Saying he would prefer if Brexit it “wasn’t happening”, Mr Varadkar said he hoped the UK would at some point “change its mind”, but emphasised that avoiding Border controls on the island is Ireland’s first priority.

“We are pretty much abolishing tariffs with Japan and Canada and it would be odd if we had tariffs with Britain quite frankly.

“The idea that you could send agricultural products to Tokyo and Osaka and not pay tariffs and you would have to pay tariffs sending them to Manchester is quite hard to fathom in the modern world.”

Mr Varadkar said he is “confident” the European negotiating team understand the “unique issues and problems” faced by Ireland in light of Brexit.

But he admitted turning “positive sentiment into a final agreement that can be written down into international law is going to be very difficult”.

Irexit

The Taoiseach added the British negotiating team seem to have taken the position of retaining “most of the benefits of membership and disavow most of the costs and responsibilities and that’s not a sustainable position”.

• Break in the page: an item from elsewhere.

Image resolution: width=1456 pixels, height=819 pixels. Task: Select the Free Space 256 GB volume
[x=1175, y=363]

A recent study by the think tank Policy Exchange suggested Ireland should consider an ‘Irexit’ given the high stakes from Brexit for the country but the Taoiseach said it something the government is “not even considering and something we can absolutely rule out”.

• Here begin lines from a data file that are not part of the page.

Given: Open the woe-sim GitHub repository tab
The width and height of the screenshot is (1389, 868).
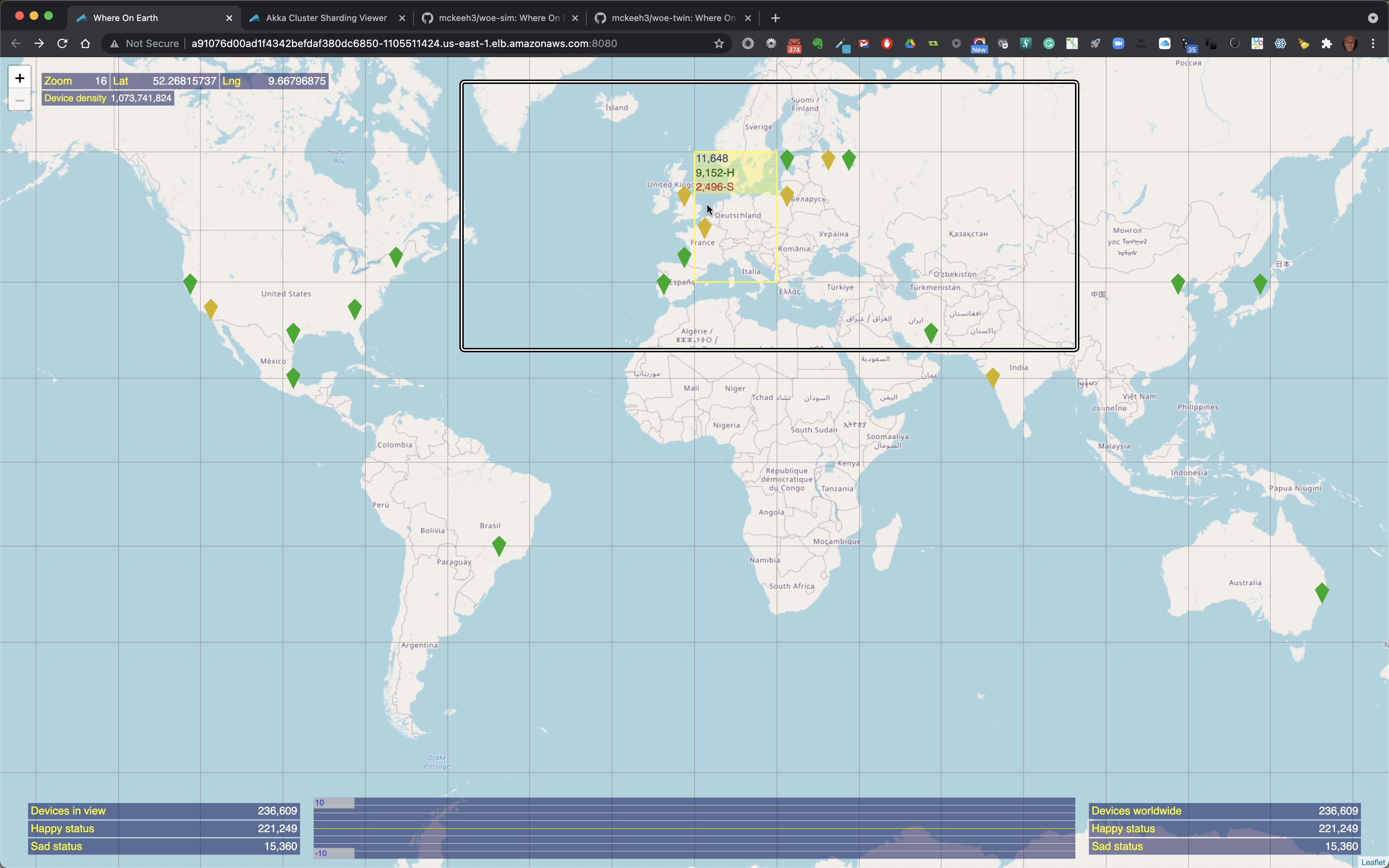Looking at the screenshot, I should [x=500, y=17].
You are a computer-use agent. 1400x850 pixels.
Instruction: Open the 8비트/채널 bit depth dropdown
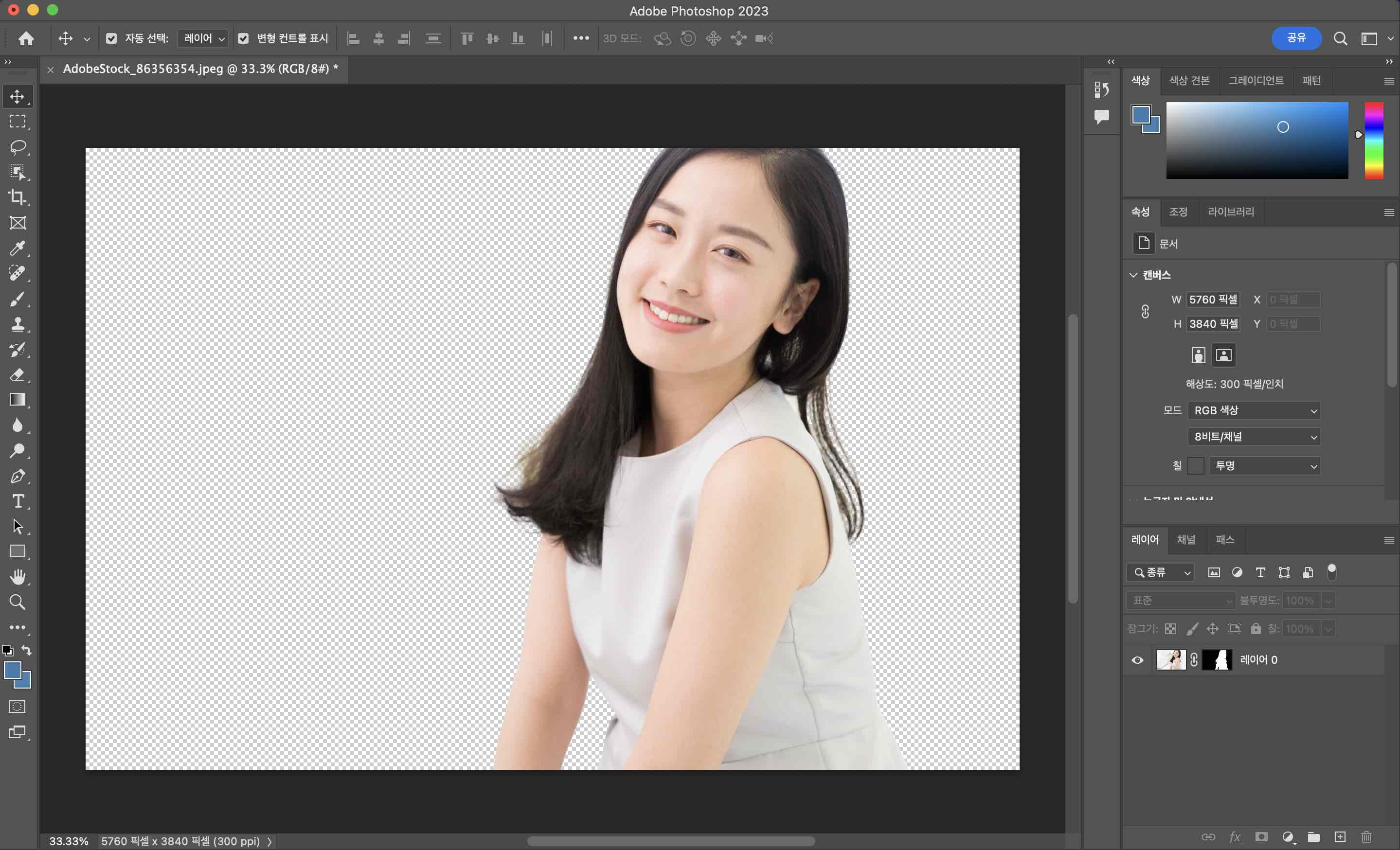[x=1254, y=437]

“Ireland has taken a different road to the Britain on a number of previous occasions and “made the decision that we are at the heart of Europe. It is the union that we helped to build and even if there are rocky waters or difficult times ahead, that is where we belong”.

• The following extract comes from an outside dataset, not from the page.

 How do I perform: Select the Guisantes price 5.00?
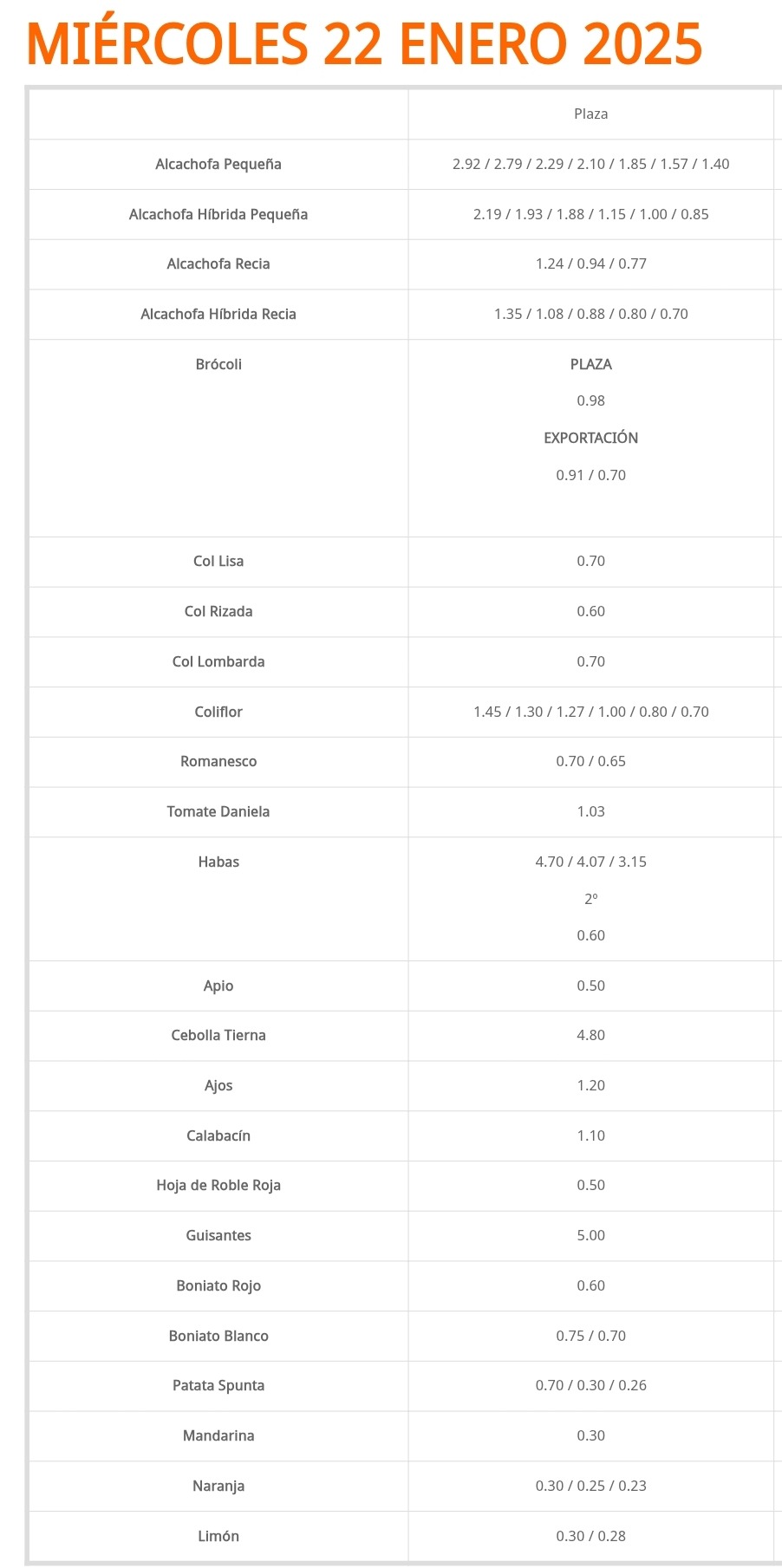pyautogui.click(x=590, y=1235)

Questioned about a united Ireland referendum, which had been raised as a prospect by his predecessor Enda Kenny, Mr Varadkar said he is “very much opposed” to it.

Such a Border poll would, he believes, be defeated but also it would “give rise to further nationalism, further sectarianism and further polarisation”.

In the wide ranging interview, the Taoiseach also discussed relations with US president Donald Trump. He said that his recent call with Mr Trump, who congratulated him on becoming Taoiseach, was not the first time the two had talked.

When the Taoiseach was minister for tourism, Mr Trump called to discuss a planning issue relating to Doonbeg golf course in Co Clare.

“At the time he had a planning issue which we were able to resolve. It was resolved by the county council rather than by me but it was resolved,” said the Taoiseach. He added that he “got the impression he is the kind of person who would just pick up the phone and want to ring the man or woman who is in charge over there, rather than necessarily going through normal business or diplomatic procedures”.

The Taoiseach said he is “determined to keep relations between Ireland and America at a very good level”. However, he added that he will take up issues where he disagrees with him on such as climate change and human rights.

“It is important that when friends are speaking to each other that they are able to be very frank in the views that are exchanged and I certainly will be doing that.”

Asked about the issue of abortion, he reiterated that a referendum on the Eighth Amendment will be held next year. He said that “the Irish people should have their say”.

The question asked in the referendum “would need to be able to be very clear about what the question they are being asked is. So we want to refine that question over the next six months to a year and put it to the people and allow them to make a decision.”